Items from a dataset

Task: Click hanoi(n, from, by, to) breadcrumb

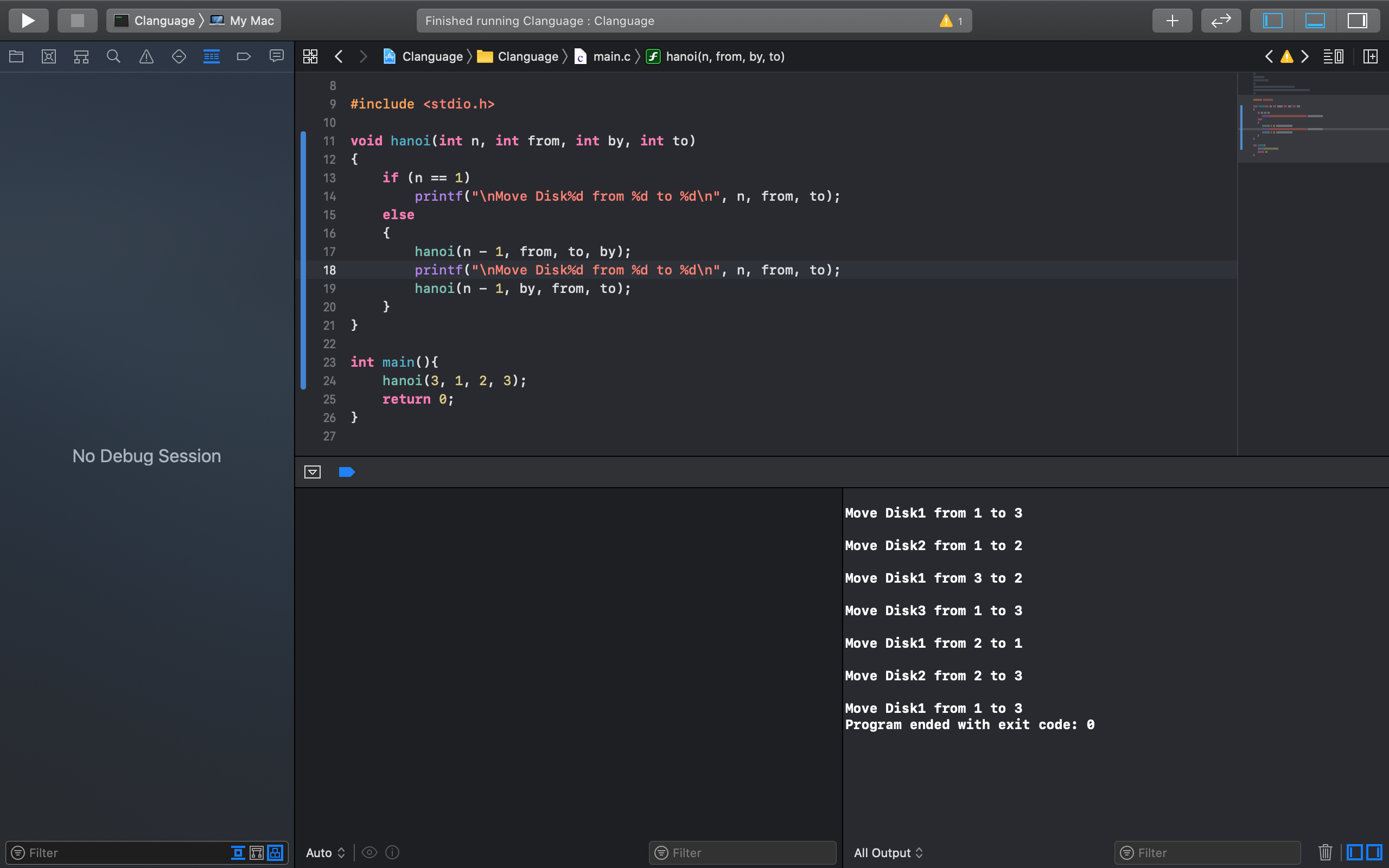Action: [x=724, y=56]
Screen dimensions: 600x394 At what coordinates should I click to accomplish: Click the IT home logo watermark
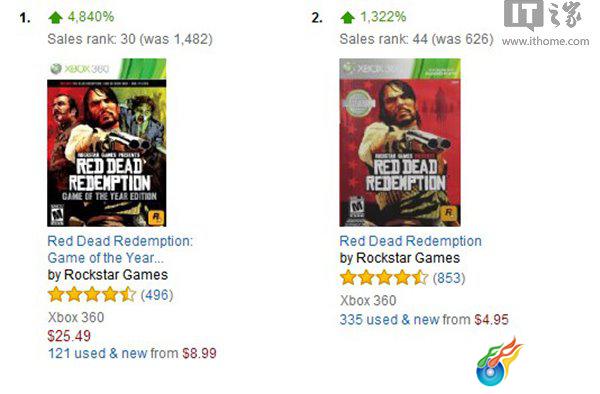pos(542,15)
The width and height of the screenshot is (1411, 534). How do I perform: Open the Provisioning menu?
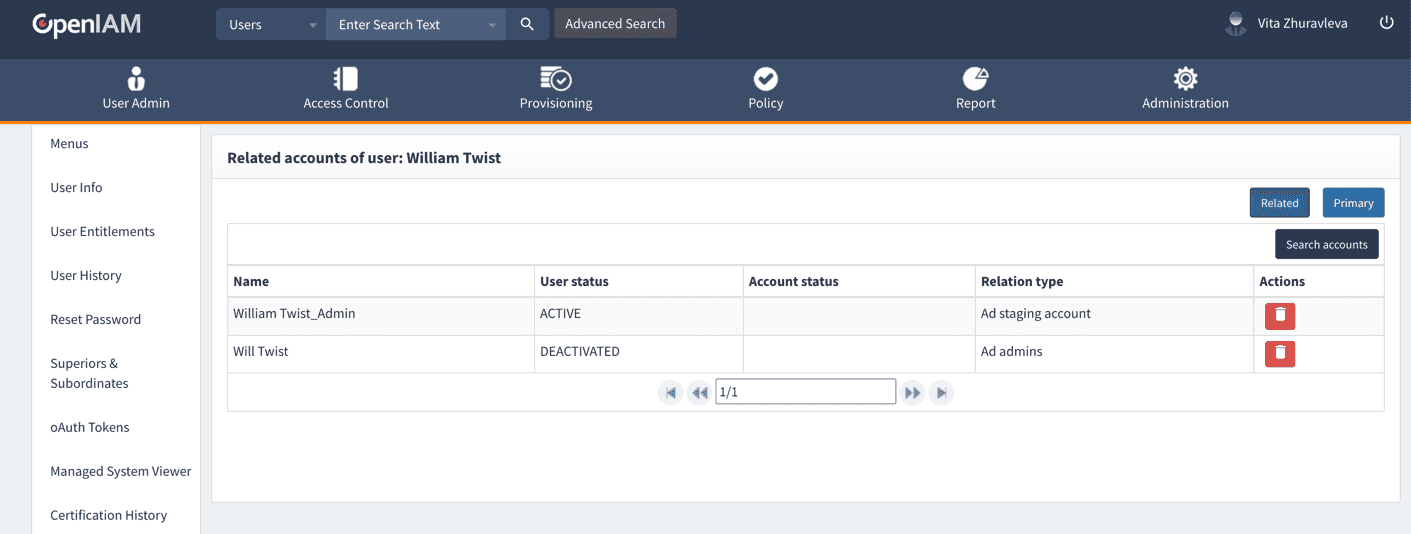point(556,88)
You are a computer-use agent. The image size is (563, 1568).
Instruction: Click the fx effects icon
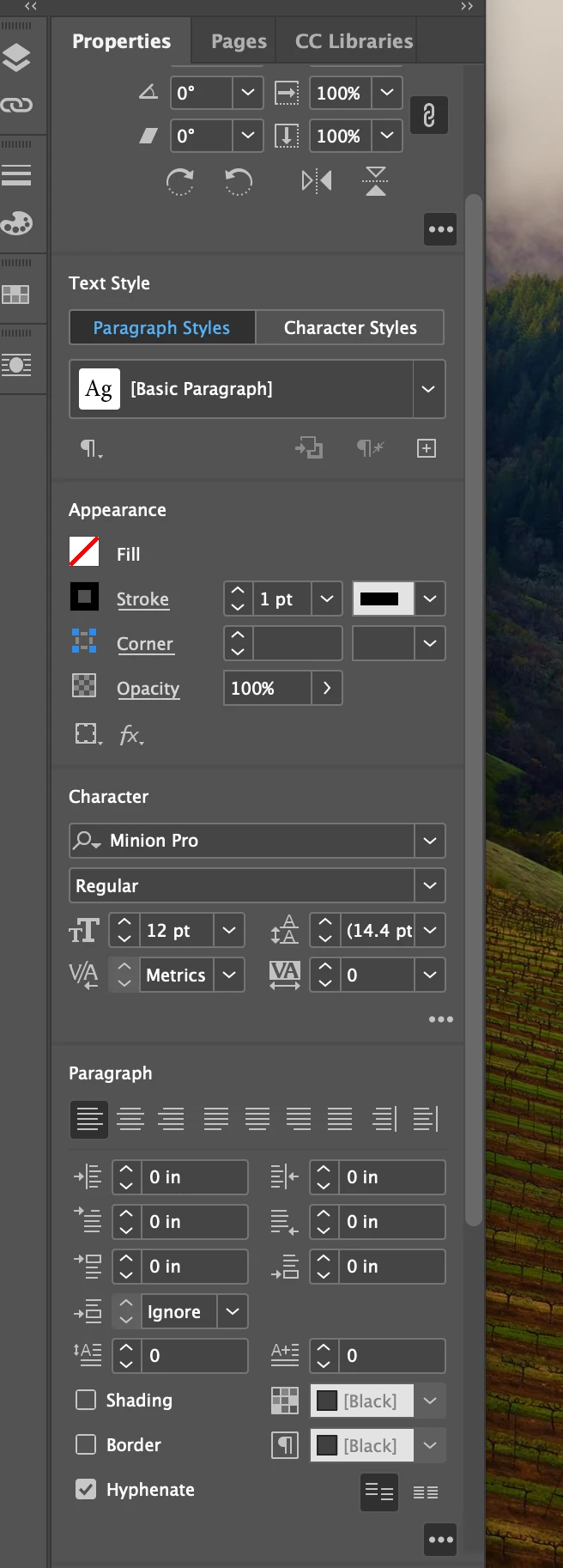130,735
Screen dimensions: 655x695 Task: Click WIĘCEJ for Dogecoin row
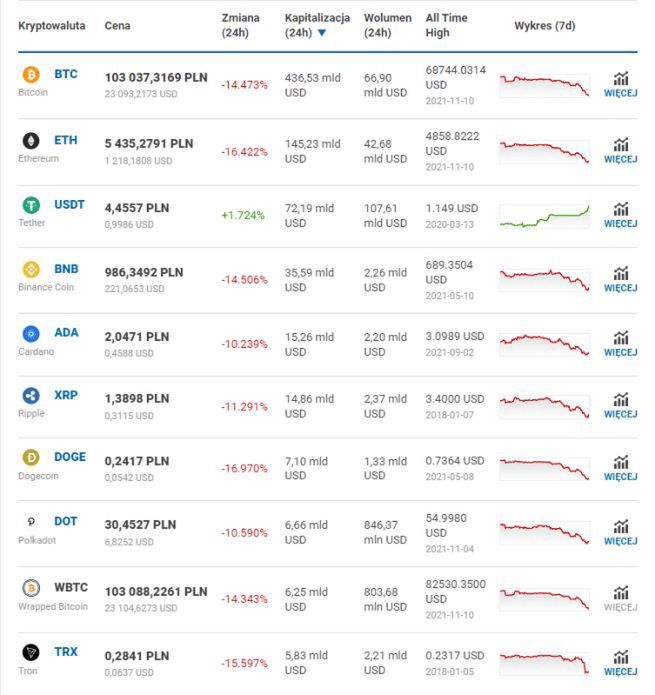click(x=620, y=477)
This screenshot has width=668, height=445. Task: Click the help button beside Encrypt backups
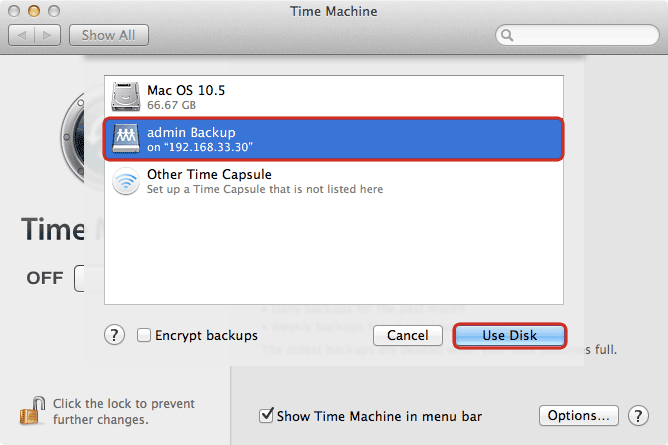115,335
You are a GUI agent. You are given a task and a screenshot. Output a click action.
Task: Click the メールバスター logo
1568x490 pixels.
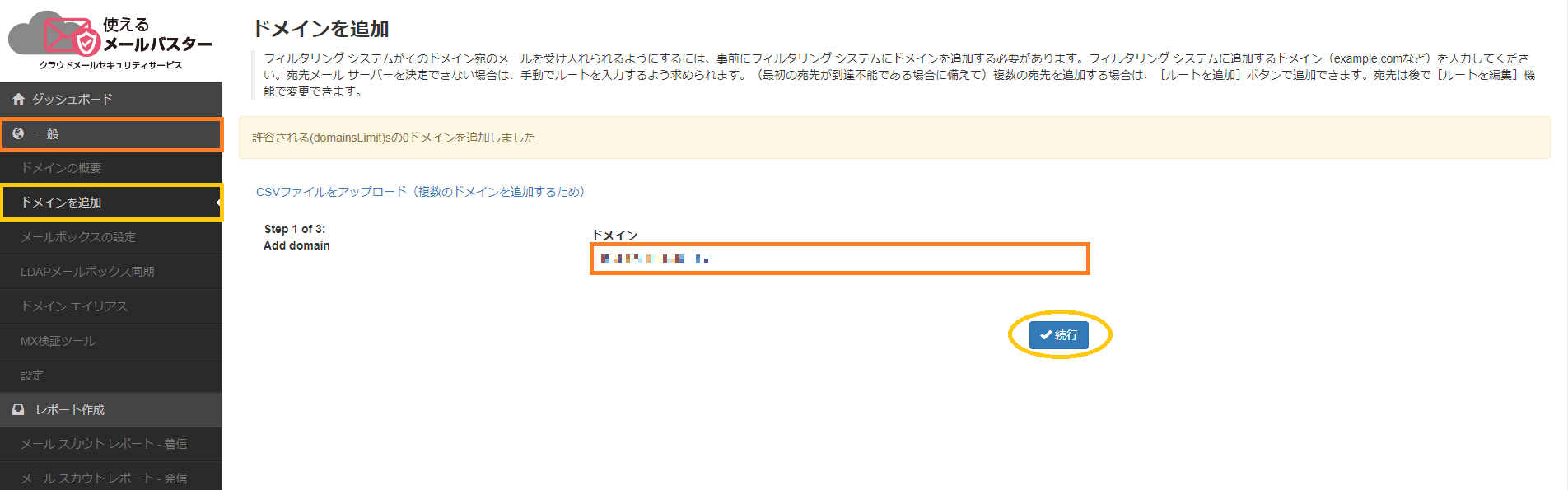[x=110, y=40]
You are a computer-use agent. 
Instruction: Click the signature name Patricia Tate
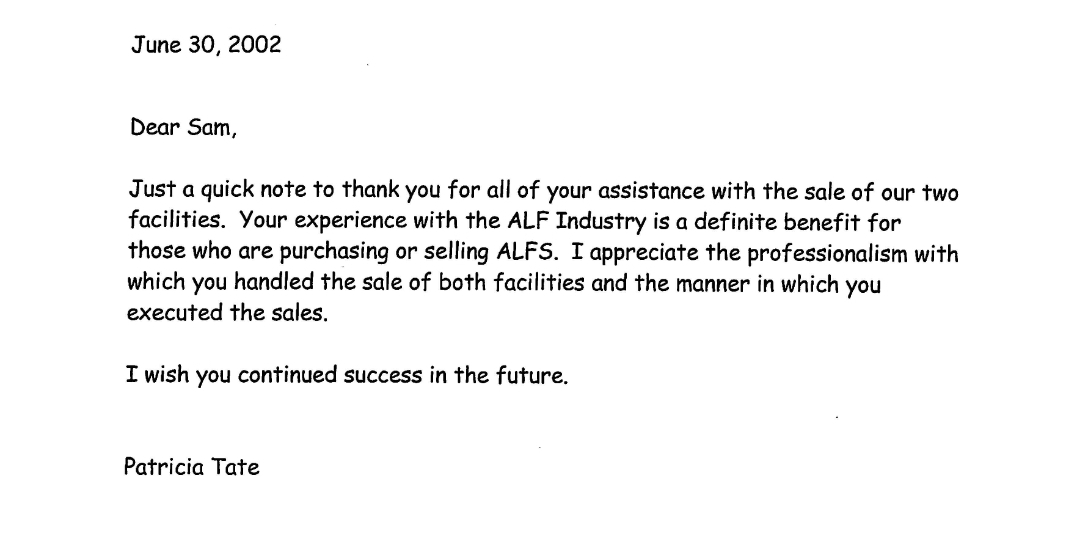pyautogui.click(x=191, y=468)
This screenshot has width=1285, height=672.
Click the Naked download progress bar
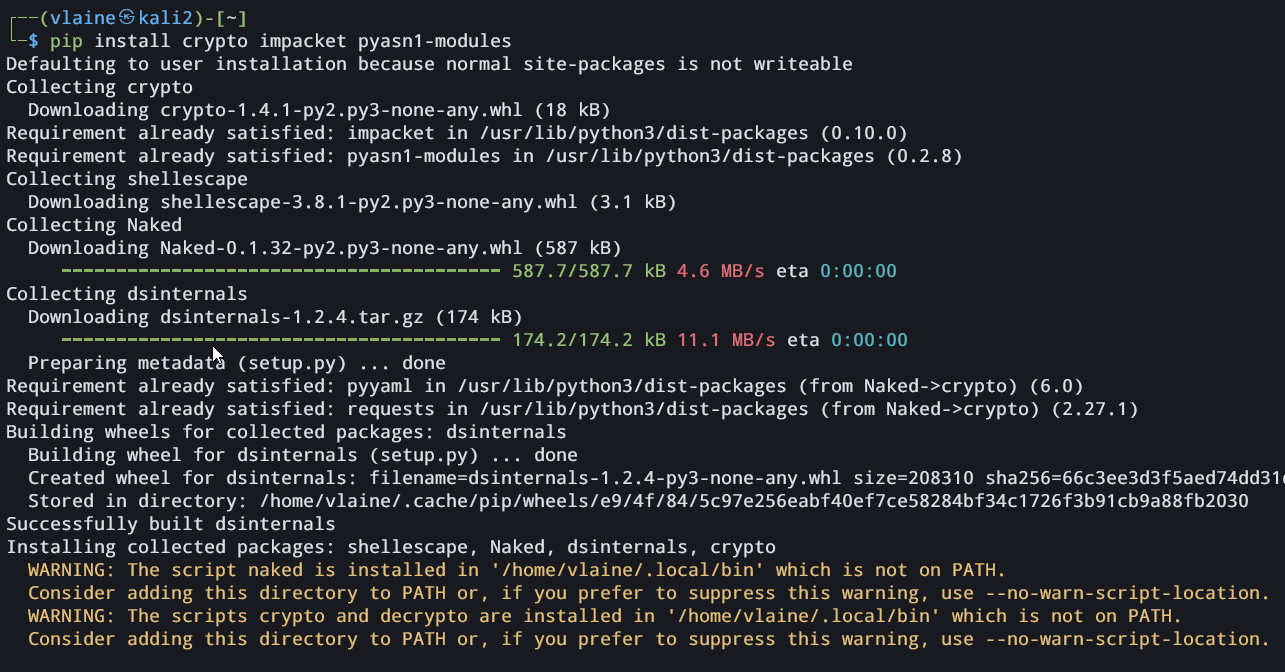coord(281,271)
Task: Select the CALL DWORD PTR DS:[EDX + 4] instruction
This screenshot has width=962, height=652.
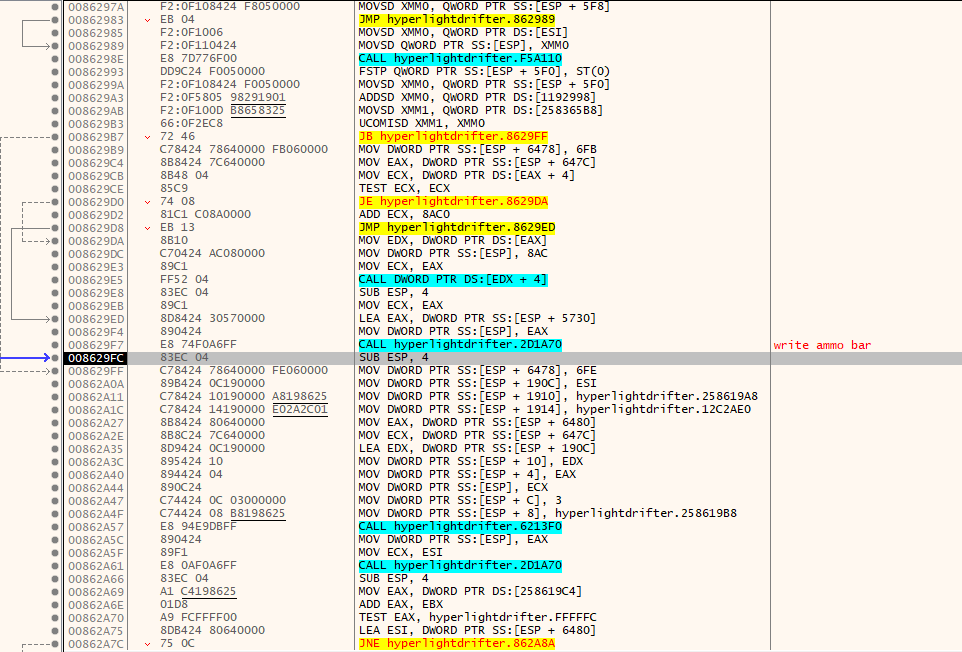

▸ **To be done**: Rewrite the entire listing above line by line and scale every coordinate in the answers by 1.35, rounding to whole numbers with halves rounded up. Numbers elsewhere in the text stay as they are, and the pictures are omitted.

▸ **Solution to this exercise**:
Task: Click hanoi(n, from, by, to) breadcrumb

Action: [x=977, y=76]
Screen dimensions: 600x394 At what coordinates should I click to accomplish: Click the IT home logo watermark
pos(732,20)
The width and height of the screenshot is (1411, 534). How do I perform: Open the Provisioning menu?
point(751,119)
You are a computer-use agent. The image size is (563, 1568).
Instruction: Click the fx effects icon
176,992
Screen dimensions: 655x695 Task: Click WIĘCEJ for Dogecoin row
click(x=837, y=644)
This screenshot has width=668, height=445. Task: Click the help button beside Encrypt backups
155,452
You are a GUI agent. You are given a task and a screenshot. Output a click action.
Task: Click the メールバスター logo
1568x490 pixels.
[x=149, y=54]
You are a computer-use agent. 
Instruction: Click the signature name Patricia Tate
pyautogui.click(x=258, y=632)
This screenshot has width=1285, height=672.
Click the Naked download progress bar
coord(379,366)
Task: Select the CALL DWORD PTR DS:[EDX + 4] instruction
This screenshot has width=962, height=652.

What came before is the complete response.